## Written instruction
Return each line of the records below verbatim, omitting the pictures.

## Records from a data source
◇ ◇ ◇ ◇ ◇ ◇ ◇

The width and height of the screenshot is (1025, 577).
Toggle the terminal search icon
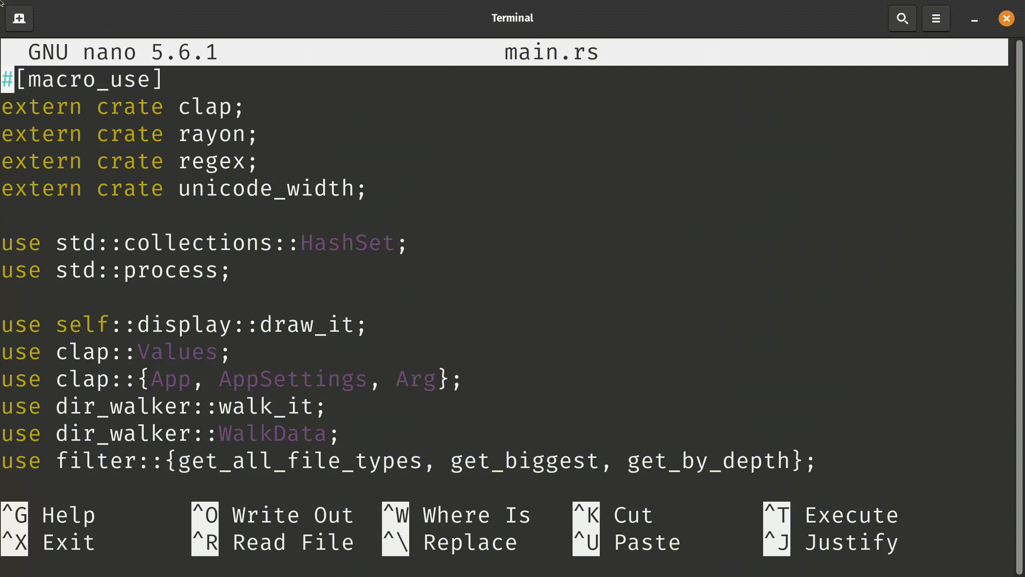pyautogui.click(x=901, y=18)
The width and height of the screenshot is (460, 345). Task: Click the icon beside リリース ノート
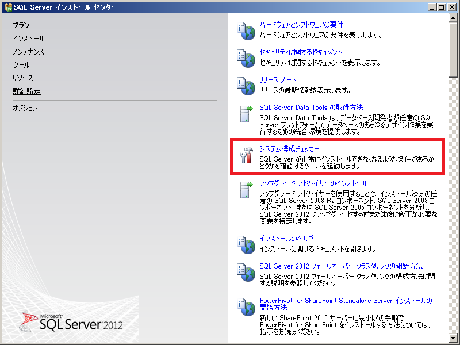tap(246, 86)
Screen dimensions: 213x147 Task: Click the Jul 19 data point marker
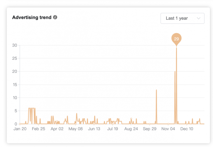click(113, 124)
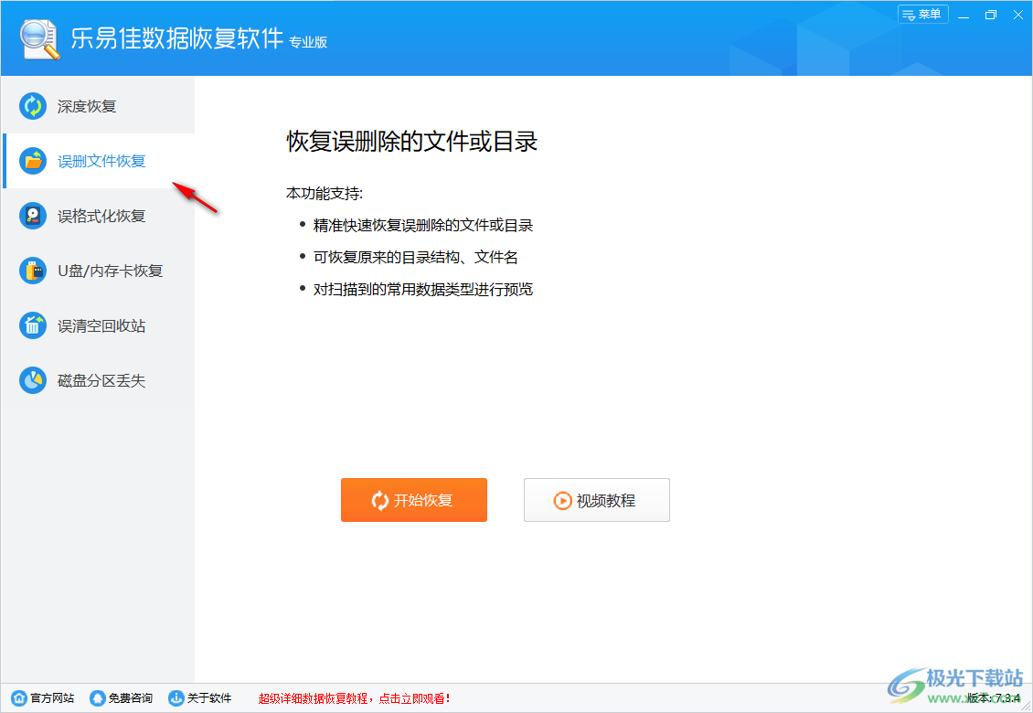Click the 误删文件恢复 folder icon
The width and height of the screenshot is (1033, 713).
pos(33,161)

◇ ◇ ◇ ◇ ◇ ◇ ◇

## Expected answer
The width and height of the screenshot is (1025, 577).
Toggle the terminal search icon
pyautogui.click(x=901, y=18)
The width and height of the screenshot is (460, 345). Task: Click the icon beside リリース ノート
tap(246, 86)
Screen dimensions: 213x147 Task: Click the Jul 19 data point marker
click(113, 124)
Click the 误删文件恢复 folder icon
The width and height of the screenshot is (1033, 713).
pos(33,161)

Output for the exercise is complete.